Alex Lundry, Mitt Romney’s data analyst, recently reported that over 60% of evangelical youth support the legalization of same sex marriage (SSM). This number is in stark contrast to the responses of older evangelical Christians to poll on the issue. Democratic strategist Hilary Rosen cited this statistic on NBC’s Meet the Press this past Sunday. The context was a discussion over the upcoming Supreme Court decision regarding the constitutionality of state laws banning SSM. The panel of senior level reporters and political operatives essentially took this as further confirmation of the inevitability of the legalization of same sex marriage in the United States—whether this happens in the upcoming Supreme Court decision or at some later point in time. Rosen said: “this is an issue that is just taking over the tide”. E.J. Dionne, a columnist for the Washington Post, agreed: “I’m with Hilary, the trend is pretty amazing….This is a big, historic moment. And the movement, I think, is just overwhelming and gradual and almost irreversible.”
Now, I do not begrudge Rosen or Dionne their respective opinions. At an important level their comments are on fairly reliable ground; they are simply reporting on what is indicated by the polls. They are commenting on American politics, and voter demographics have a lot to do with American politics. However, with that said, I think it is fair to say that this kind of language of “tides”, “movements”, and “trends”, typically forms a very key part of the argument for the liberal social agenda. I call this the “argument from inevitability”. It’s usually delivered alongside a few other types of arguments and packaged as a cumulative case. But in the case of SSM it seems to me to play an especially prominent role. You are welcome to differ with me, but I am convinced that the logic of inevitability has been widely persuasive, leading people who might otherwise be disinclined to agree with SSM (as are Christians, who belong to a 5,000 year old tradition that would see SSM as “against nature”) to go out of their way to accommodate this suddenly inevitable fact into their ethical grid.
In this post, I want to attempt to deflate the argument from inevitability, thereby removing the fatalist defeatism that the argument from inevitability carries with it.
The argument from inevitability can be stated quite simply as it relates to SSM:
1. SSM used to be nearly universally opposed.
2. In recent years, there has been more and more public support for SSM.
3. Therefore, one day we will reach a universal or nearly universal consensus in support of SSM.
Now, the argument from inevitability persuades an individual in roughly this way:
4. One day there will inevitably be a universal or nearly universal consensus in support of SSM.

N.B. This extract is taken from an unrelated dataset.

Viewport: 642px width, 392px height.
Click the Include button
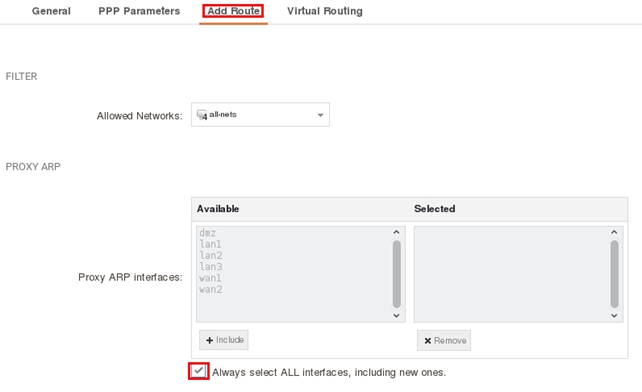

5. Standing in opposition to an inevitable consensus is either futile or personally disadvantageous.
a. If the consensus is truly to be universal, everyone will one day agree with it anyways. Resistance is futile.
b. If the consensus is only to be nearly universal, then disagreeing with it will make me a rather severe outlier.
6. Therefore, at the risk of futility or ridiculousness, I should allow myself to be persuaded of agreement with SSM.
However, there are some problems with the way the argument from futility works. There are a couple of hidden premises operative in (1)-(3).
First, there is the premise that a trend entails inevitability (in this case the universal support of SSM). For some reason this premise retains a measure of naïve intuitiveness, but I do not think it can be justified either by logic or by experience. It seems far easier to substantiate the view that historical trends of any type are open, episodic, and surprising (at least from the view of temporal creatures).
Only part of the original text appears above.